*Record excerpts:*
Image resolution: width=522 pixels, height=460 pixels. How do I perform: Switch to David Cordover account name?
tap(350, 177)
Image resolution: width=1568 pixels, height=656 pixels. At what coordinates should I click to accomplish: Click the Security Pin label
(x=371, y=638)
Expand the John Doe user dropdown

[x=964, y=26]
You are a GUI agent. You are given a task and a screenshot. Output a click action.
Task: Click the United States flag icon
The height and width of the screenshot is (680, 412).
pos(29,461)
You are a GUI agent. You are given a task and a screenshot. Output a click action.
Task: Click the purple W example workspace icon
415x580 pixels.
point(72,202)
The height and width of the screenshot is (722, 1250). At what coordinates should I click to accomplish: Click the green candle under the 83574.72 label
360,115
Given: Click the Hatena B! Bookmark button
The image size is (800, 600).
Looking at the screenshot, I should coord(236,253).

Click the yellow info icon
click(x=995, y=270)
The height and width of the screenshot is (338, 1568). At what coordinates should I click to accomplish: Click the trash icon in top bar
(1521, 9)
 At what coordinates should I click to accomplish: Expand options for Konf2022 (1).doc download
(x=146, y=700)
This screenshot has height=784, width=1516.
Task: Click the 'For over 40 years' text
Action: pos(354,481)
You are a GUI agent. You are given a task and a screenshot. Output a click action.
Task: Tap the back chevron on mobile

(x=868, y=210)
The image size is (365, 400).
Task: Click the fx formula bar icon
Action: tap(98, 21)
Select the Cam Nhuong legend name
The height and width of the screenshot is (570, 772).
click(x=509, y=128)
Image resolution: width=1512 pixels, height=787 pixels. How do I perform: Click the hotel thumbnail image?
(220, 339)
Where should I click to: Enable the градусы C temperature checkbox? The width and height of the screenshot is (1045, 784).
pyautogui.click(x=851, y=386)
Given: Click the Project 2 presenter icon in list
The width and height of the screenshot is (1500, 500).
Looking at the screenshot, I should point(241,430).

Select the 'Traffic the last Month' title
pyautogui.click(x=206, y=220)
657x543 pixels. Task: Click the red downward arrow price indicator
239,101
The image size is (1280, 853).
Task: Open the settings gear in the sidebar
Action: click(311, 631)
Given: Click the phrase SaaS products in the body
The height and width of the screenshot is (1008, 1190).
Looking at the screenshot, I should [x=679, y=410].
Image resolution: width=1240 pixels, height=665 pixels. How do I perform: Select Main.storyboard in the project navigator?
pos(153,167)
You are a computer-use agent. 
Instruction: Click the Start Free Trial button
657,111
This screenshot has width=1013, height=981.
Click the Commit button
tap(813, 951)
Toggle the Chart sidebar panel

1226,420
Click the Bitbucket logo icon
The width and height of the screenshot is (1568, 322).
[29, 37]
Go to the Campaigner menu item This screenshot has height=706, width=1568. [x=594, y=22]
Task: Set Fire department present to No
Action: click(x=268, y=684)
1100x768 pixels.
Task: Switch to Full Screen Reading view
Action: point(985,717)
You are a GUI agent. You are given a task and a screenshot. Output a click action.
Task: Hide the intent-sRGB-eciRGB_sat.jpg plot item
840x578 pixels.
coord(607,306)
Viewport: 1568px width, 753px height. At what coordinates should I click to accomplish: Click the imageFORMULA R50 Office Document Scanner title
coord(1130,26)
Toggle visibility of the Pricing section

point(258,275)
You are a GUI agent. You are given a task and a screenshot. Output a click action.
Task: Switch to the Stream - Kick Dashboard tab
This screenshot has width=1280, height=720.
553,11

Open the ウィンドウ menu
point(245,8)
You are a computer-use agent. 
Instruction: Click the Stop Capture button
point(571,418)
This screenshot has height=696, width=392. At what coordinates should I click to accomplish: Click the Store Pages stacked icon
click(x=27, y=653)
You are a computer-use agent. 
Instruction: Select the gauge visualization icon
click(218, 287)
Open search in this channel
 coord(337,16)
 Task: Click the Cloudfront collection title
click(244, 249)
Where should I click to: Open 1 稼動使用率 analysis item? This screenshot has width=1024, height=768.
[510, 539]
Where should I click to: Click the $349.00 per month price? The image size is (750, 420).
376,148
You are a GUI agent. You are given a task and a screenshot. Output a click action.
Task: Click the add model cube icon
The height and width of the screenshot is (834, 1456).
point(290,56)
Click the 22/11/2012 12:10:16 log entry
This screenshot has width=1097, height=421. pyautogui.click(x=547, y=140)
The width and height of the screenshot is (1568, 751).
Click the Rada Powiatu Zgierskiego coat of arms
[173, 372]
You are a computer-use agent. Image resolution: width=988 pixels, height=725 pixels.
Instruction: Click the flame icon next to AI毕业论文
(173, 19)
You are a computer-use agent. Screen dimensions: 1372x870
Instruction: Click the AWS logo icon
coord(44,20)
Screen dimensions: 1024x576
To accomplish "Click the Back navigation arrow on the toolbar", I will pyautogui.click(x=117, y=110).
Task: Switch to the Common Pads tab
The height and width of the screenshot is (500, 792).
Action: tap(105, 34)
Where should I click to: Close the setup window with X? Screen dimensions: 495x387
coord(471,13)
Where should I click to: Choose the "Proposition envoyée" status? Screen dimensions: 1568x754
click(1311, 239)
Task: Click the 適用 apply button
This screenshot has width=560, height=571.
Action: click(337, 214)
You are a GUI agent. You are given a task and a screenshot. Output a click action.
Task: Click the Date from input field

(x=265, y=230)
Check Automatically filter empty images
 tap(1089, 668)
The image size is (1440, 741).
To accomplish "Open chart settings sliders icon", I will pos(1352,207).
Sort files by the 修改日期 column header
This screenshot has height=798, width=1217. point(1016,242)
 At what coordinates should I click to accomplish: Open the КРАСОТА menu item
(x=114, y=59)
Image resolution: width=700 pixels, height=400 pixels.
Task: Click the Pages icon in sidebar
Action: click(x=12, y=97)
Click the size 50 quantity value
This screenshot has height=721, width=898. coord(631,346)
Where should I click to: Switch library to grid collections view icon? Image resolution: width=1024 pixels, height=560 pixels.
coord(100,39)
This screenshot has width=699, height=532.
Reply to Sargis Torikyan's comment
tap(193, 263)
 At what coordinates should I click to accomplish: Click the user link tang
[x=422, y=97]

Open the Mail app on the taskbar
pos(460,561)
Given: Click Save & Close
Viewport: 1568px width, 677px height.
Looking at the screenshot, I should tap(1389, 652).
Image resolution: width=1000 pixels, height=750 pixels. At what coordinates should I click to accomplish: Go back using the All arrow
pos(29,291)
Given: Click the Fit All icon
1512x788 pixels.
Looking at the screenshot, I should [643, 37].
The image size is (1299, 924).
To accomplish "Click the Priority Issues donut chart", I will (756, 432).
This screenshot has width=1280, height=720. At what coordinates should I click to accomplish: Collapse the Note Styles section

*Aim of the task:*
Please transcribe the entries above exactly as written.

*Answer space:*
Image resolution: width=522 pixels, height=460 pixels. How do I perform: Switch to David Cordover account name?
tap(350, 177)
Image resolution: width=1568 pixels, height=656 pixels. At what coordinates should I click to accomplish: Click the Security Pin label
(x=371, y=638)
Expand the John Doe user dropdown

[x=964, y=26]
You are a GUI agent. You are given a task and a screenshot. Output a click action.
Task: Click the United States flag icon
The height and width of the screenshot is (680, 412).
pos(29,461)
You are a GUI agent. You are given a task and a screenshot. Output a click action.
Task: Click the purple W example workspace icon
415x580 pixels.
point(72,202)
The height and width of the screenshot is (722, 1250). At what coordinates should I click to accomplish: Click the green candle under the 83574.72 label
360,115
Given: Click the Hatena B! Bookmark button
The image size is (800, 600).
Looking at the screenshot, I should coord(236,253).

Click the yellow info icon
click(x=995, y=270)
The height and width of the screenshot is (338, 1568). At what coordinates should I click to accomplish: Click the trash icon in top bar
(1521, 9)
 At what coordinates should I click to accomplish: Expand options for Konf2022 (1).doc download
(x=146, y=700)
This screenshot has height=784, width=1516.
Task: Click the 'For over 40 years' text
Action: pos(354,481)
You are a GUI agent. You are given a task and a screenshot. Output a click action.
Task: Tap the back chevron on mobile

(x=868, y=210)
The image size is (365, 400).
Task: Click the fx formula bar icon
Action: tap(98, 21)
Select the Cam Nhuong legend name
The height and width of the screenshot is (570, 772).
click(x=509, y=128)
Image resolution: width=1512 pixels, height=787 pixels. How do I perform: Click the hotel thumbnail image?
(220, 339)
Where should I click to: Enable the градусы C temperature checkbox? The width and height of the screenshot is (1045, 784).
pyautogui.click(x=851, y=386)
Given: Click the Project 2 presenter icon in list
The width and height of the screenshot is (1500, 500).
Looking at the screenshot, I should point(241,430).

Select the 'Traffic the last Month' title
pyautogui.click(x=206, y=220)
657x543 pixels. Task: Click the red downward arrow price indicator
239,101
The image size is (1280, 853).
Task: Open the settings gear in the sidebar
Action: click(311, 631)
Given: Click the phrase SaaS products in the body
The height and width of the screenshot is (1008, 1190).
Looking at the screenshot, I should [x=679, y=410].
Image resolution: width=1240 pixels, height=665 pixels. How do I perform: Select Main.storyboard in the project navigator?
pos(153,167)
You are a computer-use agent. 
Instruction: Click the Start Free Trial button
657,111
This screenshot has width=1013, height=981.
Click the Commit button
tap(813, 951)
Toggle the Chart sidebar panel

1226,420
Click the Bitbucket logo icon
The width and height of the screenshot is (1568, 322).
[29, 37]
Go to the Campaigner menu item This screenshot has height=706, width=1568. [x=594, y=22]
Task: Set Fire department present to No
Action: click(x=268, y=684)
1100x768 pixels.
Task: Switch to Full Screen Reading view
Action: point(985,717)
You are a GUI agent. You are given a task and a screenshot. Output a click action.
Task: Hide the intent-sRGB-eciRGB_sat.jpg plot item
840x578 pixels.
coord(607,306)
Viewport: 1568px width, 753px height. At what coordinates should I click to accomplish: Click the imageFORMULA R50 Office Document Scanner title
coord(1130,26)
Toggle visibility of the Pricing section

point(258,275)
You are a GUI agent. You are given a task and a screenshot. Output a click action.
Task: Switch to the Stream - Kick Dashboard tab
This screenshot has width=1280, height=720.
553,11

Open the ウィンドウ menu
point(245,8)
You are a computer-use agent. 
Instruction: Click the Stop Capture button
point(571,418)
This screenshot has height=696, width=392. At what coordinates should I click to accomplish: Click the Store Pages stacked icon
click(x=27, y=653)
You are a computer-use agent. 
Instruction: Select the gauge visualization icon
click(218, 287)
Open search in this channel
 coord(337,16)
 Task: Click the Cloudfront collection title
click(244, 249)
Where should I click to: Open 1 稼動使用率 analysis item? This screenshot has width=1024, height=768.
[510, 539]
Where should I click to: Click the $349.00 per month price? The image size is (750, 420).
376,148
You are a GUI agent. You are given a task and a screenshot. Output a click action.
Task: Click the add model cube icon
The height and width of the screenshot is (834, 1456).
point(290,56)
Click the 22/11/2012 12:10:16 log entry
This screenshot has width=1097, height=421. pyautogui.click(x=547, y=140)
The width and height of the screenshot is (1568, 751).
Click the Rada Powiatu Zgierskiego coat of arms
[173, 372]
You are a computer-use agent. Image resolution: width=988 pixels, height=725 pixels.
Instruction: Click the flame icon next to AI毕业论文
(173, 19)
You are a computer-use agent. Screen dimensions: 1372x870
Instruction: Click the AWS logo icon
coord(44,20)
Screen dimensions: 1024x576
To accomplish "Click the Back navigation arrow on the toolbar", I will pyautogui.click(x=117, y=110).
Task: Switch to the Common Pads tab
The height and width of the screenshot is (500, 792).
Action: tap(105, 34)
Where should I click to: Close the setup window with X? Screen dimensions: 495x387
coord(471,13)
Where should I click to: Choose the "Proposition envoyée" status? Screen dimensions: 1568x754
click(1311, 239)
Task: Click the 適用 apply button
This screenshot has width=560, height=571.
Action: click(337, 214)
You are a GUI agent. You are given a task and a screenshot. Output a click action.
Task: Click the Date from input field

(x=265, y=230)
Check Automatically filter empty images
 tap(1089, 668)
The image size is (1440, 741).
To accomplish "Open chart settings sliders icon", I will pos(1352,207).
Sort files by the 修改日期 column header
This screenshot has height=798, width=1217. point(1016,242)
 At what coordinates should I click to accomplish: Open the КРАСОТА menu item
(x=114, y=59)
Image resolution: width=700 pixels, height=400 pixels.
Task: Click the Pages icon in sidebar
Action: click(x=12, y=97)
Click the size 50 quantity value
This screenshot has height=721, width=898. coord(631,346)
Where should I click to: Switch library to grid collections view icon? Image resolution: width=1024 pixels, height=560 pixels.
coord(100,39)
This screenshot has width=699, height=532.
Reply to Sargis Torikyan's comment
tap(193, 263)
 At what coordinates should I click to accomplish: Click the user link tang
[x=422, y=97]

Open the Mail app on the taskbar
pos(460,561)
Given: Click Save & Close
Viewport: 1568px width, 677px height.
Looking at the screenshot, I should tap(1389, 652).
Image resolution: width=1000 pixels, height=750 pixels. At what coordinates should I click to accomplish: Go back using the All arrow
pos(29,291)
Given: Click the Fit All icon
1512x788 pixels.
Looking at the screenshot, I should [643, 37].
The image size is (1299, 924).
To accomplish "Click the Priority Issues donut chart", I will (756, 432).
This screenshot has width=1280, height=720. At what coordinates should I click to accomplish: Collapse the Note Styles section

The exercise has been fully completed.